Based on the Merchant (1944) model for steel cutting and the Miedema (1987 September) model for sand cutting, a new model is developed, both for ductile cutting, ductile cataclastic cutting, brittle shear cutting and brittle tensile cutting. First a model is derived for the Flow Type, which is either ductile shear failure or brittle shear failure. In the case of brittle shear failure, the maximum cutting forces are calculated. For the average cutting forces the maximum cutting forces have to be reduced by 30% to 50%. Based on the Flow Type and the Mohr circle, the shear stress in the shear plane is determined where, on another plane (direction), tensile stresses occur equal to the tensile strength. An equivalent or mobilized shear strength is determined giving this tensile stress, leading to the Tear Type of failure. This approach does not require the tensile stress to be equal to the tensile strength on the whole failure plane, instead it predicts the cutting forces at the start of tensile failure.

This method can also be used for predicting the cutting forces in frozen clay, permafrost.

Roxborough (1987) derived a simple expression for the specific energy based on many experiments in different types of rock. The dimension of this equation is MPa. The two constants in the equation may vary a bit depending on the type of rock. The 0.11 is important at small UCS values, the 0.25 at large values.
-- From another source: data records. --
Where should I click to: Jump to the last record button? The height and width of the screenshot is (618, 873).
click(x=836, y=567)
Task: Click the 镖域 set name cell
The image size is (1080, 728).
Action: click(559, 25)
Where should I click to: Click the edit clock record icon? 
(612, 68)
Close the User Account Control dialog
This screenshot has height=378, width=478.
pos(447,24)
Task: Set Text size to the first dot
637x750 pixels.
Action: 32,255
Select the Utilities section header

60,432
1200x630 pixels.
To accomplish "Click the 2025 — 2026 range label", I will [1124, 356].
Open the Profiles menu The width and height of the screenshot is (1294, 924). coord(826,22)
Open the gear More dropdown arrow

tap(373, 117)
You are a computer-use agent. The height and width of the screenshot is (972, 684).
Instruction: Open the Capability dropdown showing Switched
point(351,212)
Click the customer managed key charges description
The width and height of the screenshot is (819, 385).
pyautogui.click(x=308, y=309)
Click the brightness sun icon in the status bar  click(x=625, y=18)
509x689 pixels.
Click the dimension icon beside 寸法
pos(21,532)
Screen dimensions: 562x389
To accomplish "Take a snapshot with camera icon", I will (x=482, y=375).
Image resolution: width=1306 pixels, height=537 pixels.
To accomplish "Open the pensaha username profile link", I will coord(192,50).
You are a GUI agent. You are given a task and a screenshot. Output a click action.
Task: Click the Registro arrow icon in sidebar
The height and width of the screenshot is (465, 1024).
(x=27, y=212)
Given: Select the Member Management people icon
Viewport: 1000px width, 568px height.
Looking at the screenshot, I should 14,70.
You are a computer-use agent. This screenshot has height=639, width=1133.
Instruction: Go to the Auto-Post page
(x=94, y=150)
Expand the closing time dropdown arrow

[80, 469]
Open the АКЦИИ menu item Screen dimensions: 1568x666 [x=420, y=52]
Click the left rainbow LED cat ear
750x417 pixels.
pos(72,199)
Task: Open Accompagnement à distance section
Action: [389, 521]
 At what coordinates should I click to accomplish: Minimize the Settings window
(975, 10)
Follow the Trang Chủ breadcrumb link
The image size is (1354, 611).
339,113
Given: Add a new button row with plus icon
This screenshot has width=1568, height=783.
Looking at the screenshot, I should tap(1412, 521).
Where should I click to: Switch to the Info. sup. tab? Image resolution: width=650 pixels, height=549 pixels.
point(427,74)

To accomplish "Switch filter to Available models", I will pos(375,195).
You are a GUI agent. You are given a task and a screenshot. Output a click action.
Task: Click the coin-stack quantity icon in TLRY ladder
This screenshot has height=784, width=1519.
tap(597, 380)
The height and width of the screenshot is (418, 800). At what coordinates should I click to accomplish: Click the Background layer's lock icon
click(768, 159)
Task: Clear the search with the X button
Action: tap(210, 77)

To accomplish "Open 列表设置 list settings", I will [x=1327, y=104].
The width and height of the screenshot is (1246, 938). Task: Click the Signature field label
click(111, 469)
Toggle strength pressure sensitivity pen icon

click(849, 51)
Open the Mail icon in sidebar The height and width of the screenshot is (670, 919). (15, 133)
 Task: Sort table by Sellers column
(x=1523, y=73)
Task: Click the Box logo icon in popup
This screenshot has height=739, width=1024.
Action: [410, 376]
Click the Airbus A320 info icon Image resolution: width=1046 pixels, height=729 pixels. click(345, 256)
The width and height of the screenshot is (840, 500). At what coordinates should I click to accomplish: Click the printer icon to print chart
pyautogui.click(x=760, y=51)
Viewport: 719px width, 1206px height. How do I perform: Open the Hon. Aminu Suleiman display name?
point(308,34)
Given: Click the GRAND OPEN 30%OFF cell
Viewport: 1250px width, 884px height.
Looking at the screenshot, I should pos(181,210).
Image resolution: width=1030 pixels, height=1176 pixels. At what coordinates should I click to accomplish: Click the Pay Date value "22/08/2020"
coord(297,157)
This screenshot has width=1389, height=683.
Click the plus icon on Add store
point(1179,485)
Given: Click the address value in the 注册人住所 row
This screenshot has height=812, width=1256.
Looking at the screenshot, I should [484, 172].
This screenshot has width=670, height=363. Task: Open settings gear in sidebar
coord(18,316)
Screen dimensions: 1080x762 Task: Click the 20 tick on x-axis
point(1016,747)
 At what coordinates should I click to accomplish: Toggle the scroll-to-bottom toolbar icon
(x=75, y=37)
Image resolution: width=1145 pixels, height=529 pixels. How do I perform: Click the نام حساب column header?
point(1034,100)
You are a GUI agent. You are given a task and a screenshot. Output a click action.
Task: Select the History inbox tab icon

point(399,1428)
$\ \mathrm{E}_{\mathrm{sp}}=\mathrm{0 .2 5} \cdot \mathrm{U.C.S.}+\mathrm{0.11}\tag{8-40}$

The fact that cutting rock is irreversible, compared to the cutting of sand and clay, also means that the 4 standard cutting mechanisms cannot be applied on cutting rock. In fact the Flow Type looks like cataclastic ductile failure from a macroscopic point of view, but the Flow Type (also the Curling Type) are supposed to be real plastic deformation after which the material (clay) is still in tact, while cataclastic ductile failure is much more the crushing of the rock with shear falure in the crushed rock. We will name this the Crushed Type. When the layer cut is thicker, a crushed zone exists but not to the free surface. From the crushed zone first a shear plane is formed from which a tensile crack goes to the free surface. We will name this the Chip Type.

# 8.3.1. The Model of Evans

For brittle rock the cutting theory of Evans (1964) and (1966) can be used to calculate cutting forces (Figure 8-21). The forces are derived from the geometry of the chisel (width, cutting angle and cutting depth) and the tensile strength (BTS) of the rock. Evans suggested a model on basis of observations on coal breakage by wedges. In this theory it is assumed that:

1. A force is acting under an angle δ (external friction angle) with the normal to the surface A-C of the wedge.

2. A resultant force of the tensile stresses acting at the center of the arc C-D, the line C-D is under an angle β (the shear angle) with the horizontal.

3. A third force is required to maintain equilibrium in the buttock, but does not play a role in the derivation.

4. The penetration of the wedge is small compared to the layer thickness hi.

The action of the wedge tends to split the rock and does rotate it about point D. It is therefore assumed that the force acts through point D. Along the fracture line, it is assumed that a state of plain strain is working and the equilibrium is considered per unit of width of the wedge.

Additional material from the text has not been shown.